How to avoid rats and mice feasting in your restaurant

08/03/2013 - 12:29
Rats, mice and other rodents are looking for two things during the winter time – a place to live and a place to eat.

With the recent cold snap and snow continuing to grip parts of England, these pests are increasingly heading indoors to take shelter. Unfortunately some of the more popular places for pests to seek comfort are in pubs and restaurants, not only because they offer warmth but also a readily available supply of food.

This poses a headache for the hospitality industry as these new occupants not only pose a major health risk to employees and customers, but can also cause longer-lasting damage to the premises and the reputation of the establishment.

Rodents are known to spread infections such as Salmonella, Hantavirus and Weil's disease. They can contaminate food and gnaw through doors and electrical cords, sometimes causing fires. Their feeding habits are destructive and their nesting habits can compromise the infrastructure of a building. With such high risks involved, it makes sense for any business to proactively prevent and quickly deal with any signs of infestation. A simple ‘rodent recce’ of your premises is inexpensive and could prove to be the difference between becoming a rat-run and remaining rodent-free.

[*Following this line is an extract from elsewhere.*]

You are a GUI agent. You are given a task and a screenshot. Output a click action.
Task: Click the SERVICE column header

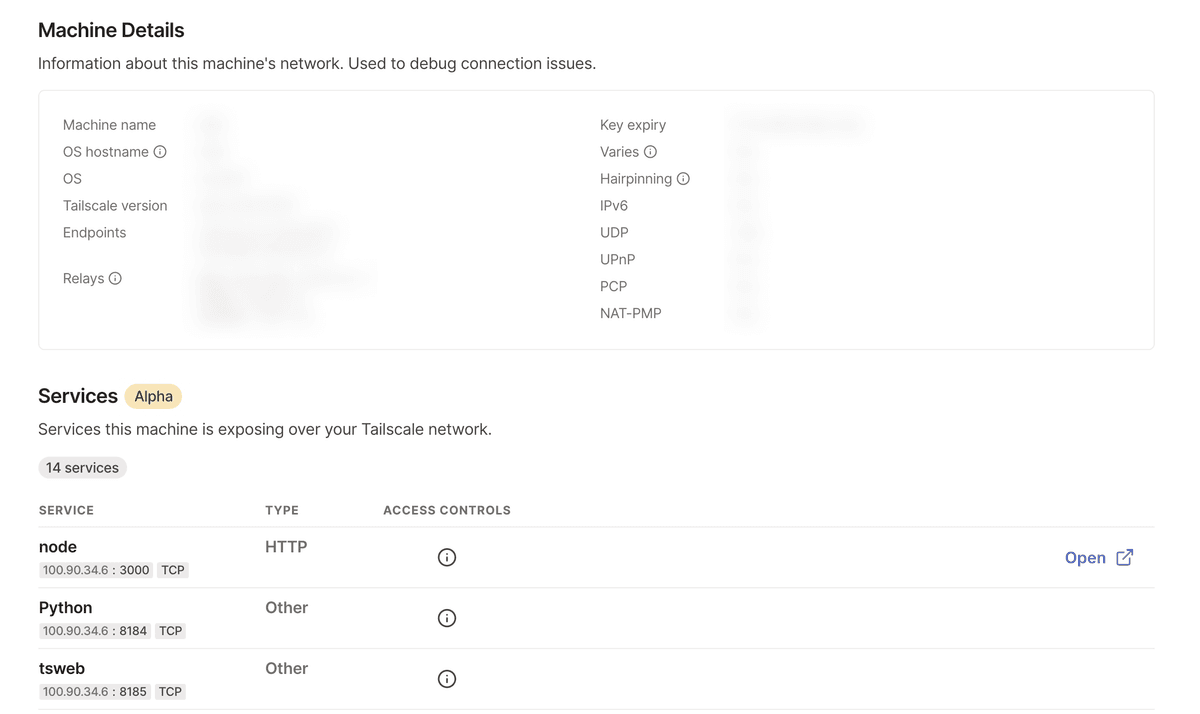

Early prevention: Products such as Rentokil’s Mouse Monitor Unit can be used to detect the very early stages of a rodent infestation. This product can detect mice using infra-red sensor technology and is suitable for sensitive areas such as those involved in food preparation and food processing.

Don’t let them in: Seal any holes larger than the width of a biro pen - they can squeeze through incredibly small gaps and chew through all sorts of materials. Rentokil advises sealing openings with steel wool or caulk.

Remove sources of food: Store food and food waste in glass or metal containers and regularly clean under stoves, refrigerators and cupboards as this provides a haven for pests. Make sure you keep you rubbish in a strong bin with a lid.

Cleanliness is key: Dirty and messy areas will attract mice so it’s best to keep clutter to a minimum. Move crates and boxes away from the wall to ensure you can check what’s behind them, seal holes in walls, ensure refuse on site is kept in closed bins, and clean pipes and drains regularly.

But how do you spot the danger signs?

Smell: When you have a pest infestation, one of the tell-tale signs is the smell. For rats and mice it’s a very strong ammonia smell.

Sound: Listen for scrabbling noises in the walls or floors as you move around the premises.

Droppings: Rats leave dark, pellet-shaped droppings that can be up to 14mm in length. Mice, however, leave smaller, more spindle shaped droppings which are approximately 5mm long.

Smears: Grease marks from the rodent’s body can appear on objects such as doors and skirting boards as they repeatedly brush up against them.

Damaged stock: Keep an eye out for gnawing marks, ripped food packets and piles of shredded paper, fabric and plastic. Shredded materials such as insulation foam, cardboard and plastic, which are used as nesting materials, are also a major sign.

Whether you’re dealing with a rodent problem or are simply looking to prevent one, it’s important that you know who to contact. For any external contractor, part of their role is to be fully up-to-speed on the latest legislation changes in their area of expertise. Pest controllers are no different, so if you’re in any doubt as to what substances, treatments or preventative measures to use, then it’s always best to check with the experts.